Examining the connectivity change between 2000 and 2018 reveals that above all Shanghai and Beijing have reported major connectivity gains among East Asian cities. Although an earlier, parallel analysis of changes of Chinese cities has shown that this shift is complex and variegated, it is noteworthy that with the exception of the SARs (Hong Kong/Macau) and cities in Taiwan (Taipei/Kaohsiung) all Chinese cities record connectivity gains. Second, this wholesale rise in connectivity is nonetheless geographically uneven, with above all Beijing and Shanghai standing out in terms of global connectivity. The “Going Global Strategy” not only promoted the economic influence of China in the world, but also boosted Shanghai and Beijing, alongside other major East Asian cities, to articulate into the WCN. In recent years, the general “Going Global Strategy” has been embodied into more specific and ambitious grand plans such as the Belt and Road Initiative (BRI) supported by the newly founded Asian Infrastructure Investment Bank. This blueprint is aiming to leverage rising China’s capabilities with respect to capital, logistics, and personnel into connecting a more integrated and innovative network for multilateral economic governance across the Eurasian and African continents. Unlike the counter current tendency on globalization within some economic bodies after the global economic crisis, this outgoing strategy of China will indeed open up more opportunities for Chinese enterprises seeking to go global.
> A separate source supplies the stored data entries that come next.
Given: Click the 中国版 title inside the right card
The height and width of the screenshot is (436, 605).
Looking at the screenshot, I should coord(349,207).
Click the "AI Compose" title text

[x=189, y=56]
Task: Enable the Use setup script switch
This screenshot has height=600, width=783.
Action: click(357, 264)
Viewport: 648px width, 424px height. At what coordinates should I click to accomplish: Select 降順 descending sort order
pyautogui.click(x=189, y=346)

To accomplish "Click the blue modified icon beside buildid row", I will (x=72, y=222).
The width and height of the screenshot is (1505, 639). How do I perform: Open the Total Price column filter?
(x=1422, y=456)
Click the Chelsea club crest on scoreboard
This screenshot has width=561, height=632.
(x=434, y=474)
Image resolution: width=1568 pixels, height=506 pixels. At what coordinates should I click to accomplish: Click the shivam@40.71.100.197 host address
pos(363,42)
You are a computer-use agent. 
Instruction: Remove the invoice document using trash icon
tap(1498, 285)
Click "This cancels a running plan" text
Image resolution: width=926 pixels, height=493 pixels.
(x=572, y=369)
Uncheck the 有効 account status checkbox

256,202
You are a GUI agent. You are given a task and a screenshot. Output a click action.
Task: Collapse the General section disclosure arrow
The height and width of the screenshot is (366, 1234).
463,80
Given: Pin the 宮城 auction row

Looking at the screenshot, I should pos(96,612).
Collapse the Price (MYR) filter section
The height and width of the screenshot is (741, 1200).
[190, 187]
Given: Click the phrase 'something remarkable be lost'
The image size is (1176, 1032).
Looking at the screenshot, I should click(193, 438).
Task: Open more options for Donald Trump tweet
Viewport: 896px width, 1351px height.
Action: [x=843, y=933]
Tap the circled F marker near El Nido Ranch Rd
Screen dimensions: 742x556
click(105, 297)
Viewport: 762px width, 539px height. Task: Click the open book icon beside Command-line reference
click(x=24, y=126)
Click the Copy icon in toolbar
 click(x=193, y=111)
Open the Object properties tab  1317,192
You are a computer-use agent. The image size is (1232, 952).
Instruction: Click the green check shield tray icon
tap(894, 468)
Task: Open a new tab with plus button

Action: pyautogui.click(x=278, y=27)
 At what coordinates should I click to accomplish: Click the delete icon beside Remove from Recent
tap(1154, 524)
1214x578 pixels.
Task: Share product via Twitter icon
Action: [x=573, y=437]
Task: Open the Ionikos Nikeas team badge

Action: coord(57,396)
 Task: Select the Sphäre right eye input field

Consequently, other Chinese cities along the BRI will have more possibilities to gain connectivity in the WCN, not only some of the more connected cities like Shanghai and Beijing, but also the less connected cities that are addressed as strategic points in the plan, such as Xi’an and Urumqi. Paralleled with these plans, other newly framed domestic nationwide spatial and economic rebalancing strategies, such as “the Yangtze River EconomicZone,”“Beijing-Tianjin-Hebei Synergy Development Plan” and “Yangtze River Delta Urban Agglomeration Development Plan” etc., will also boost more cities to articulate into the global network and seek for the advantageous positions in the world in general and East Asia and China in particular.